Impurity Green’s functions
The ed_greens_functions and ed_chi_functions (only
for ed_mode = normal) provide
two simple interfaces to all the different dynamical response functions
calculation procedures available in the code.
This is used in the ed_main Fortran API.
Normal mode
This set of modules implements the calculations of impurity dynamical
response functions, e.g. the Green’s functions and different
susceptibilities, assuming \(\vec{Q}=\left[\vec{N}_\uparrow,\vec{N}_\downarrow \right]\).
Where \(\vec{N}_\sigma=N_\sigma\) if the total number of electrons
with spin \(\sigma\) is conserved (ed_total_ud = T ) or
\(\vec{N}_\sigma=[ N_{1\sigma},\dots,N_{N_{orb}\sigma} ]\) if the
number of electrons in the orbital \(\alpha=1,\dots,N_{orb}\) and
spin \(\sigma\) is conserved (ed_total_ud = F).

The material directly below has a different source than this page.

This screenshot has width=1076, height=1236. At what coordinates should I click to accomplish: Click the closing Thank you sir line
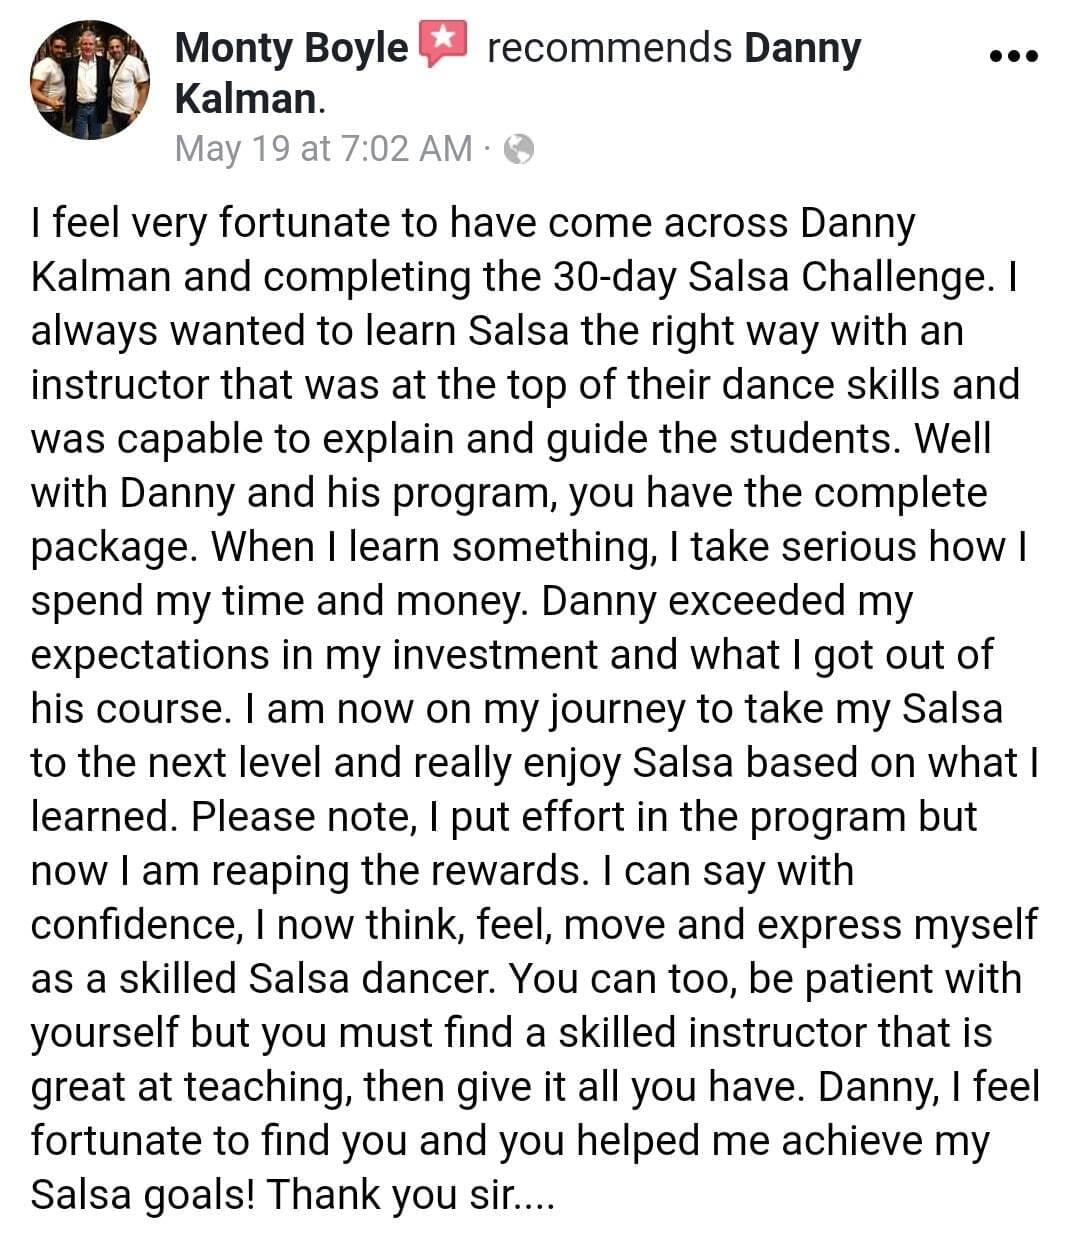point(411,1195)
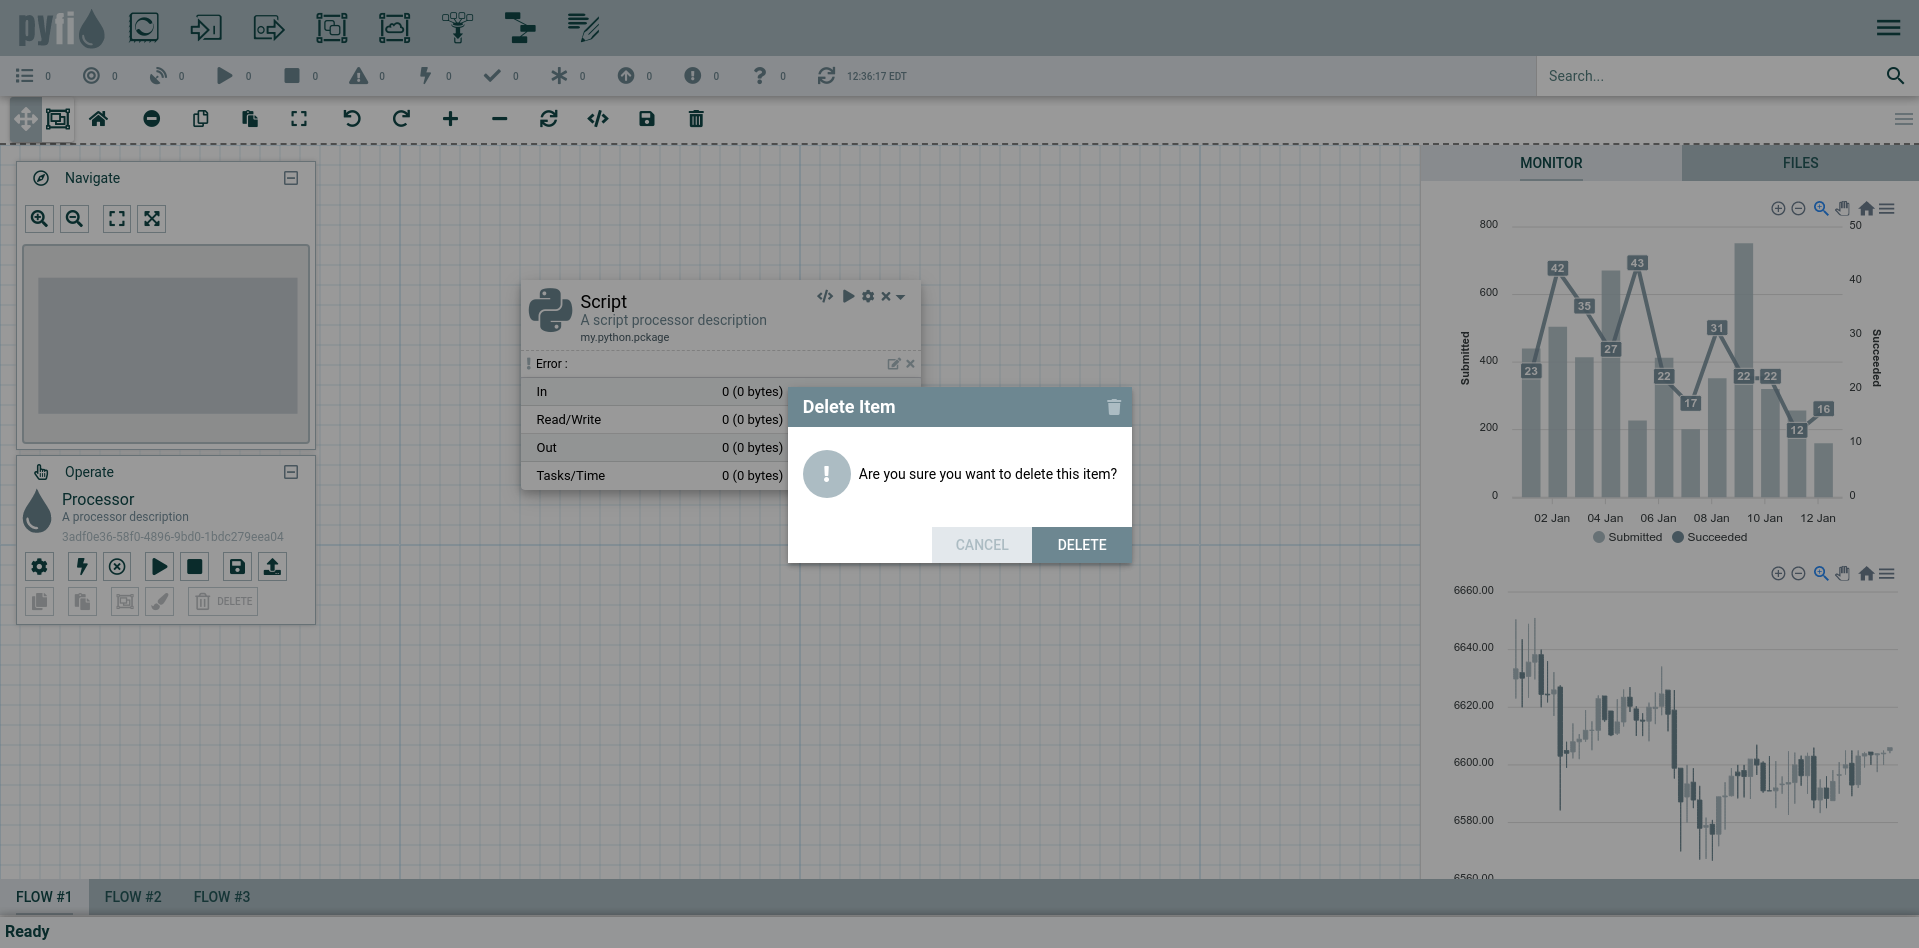Click the Search input field
The height and width of the screenshot is (948, 1919).
click(x=1710, y=76)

This case corresponds to the normal phase in presence of spin conservation, possibly reduced to \(U(1)\) in presence of long range magnetic order along \(z\) quantization axis of the spin operator.
Superconductive mode
This set of modules implements the calculations of impurity dynamical response functions, e.g. the Green’s functions, assuming \(\vec{Q}\equiv S_z=N_\uparrow-N_\downarrow\).
This case corresponds to the superconductive phase with \(s-\) wave pairing.
Non-SU(2) mode
This set of modules implements the calculations of impurity dynamical response functions, e.g. the Green’s functions, assuming \(\vec{Q}\equiv N_{tot}=N_\uparrow+N_\downarrow\).
This case corresponds to the normal phase in the absence of spin conservation, as for instance in presence of Spin-Orbit coupling.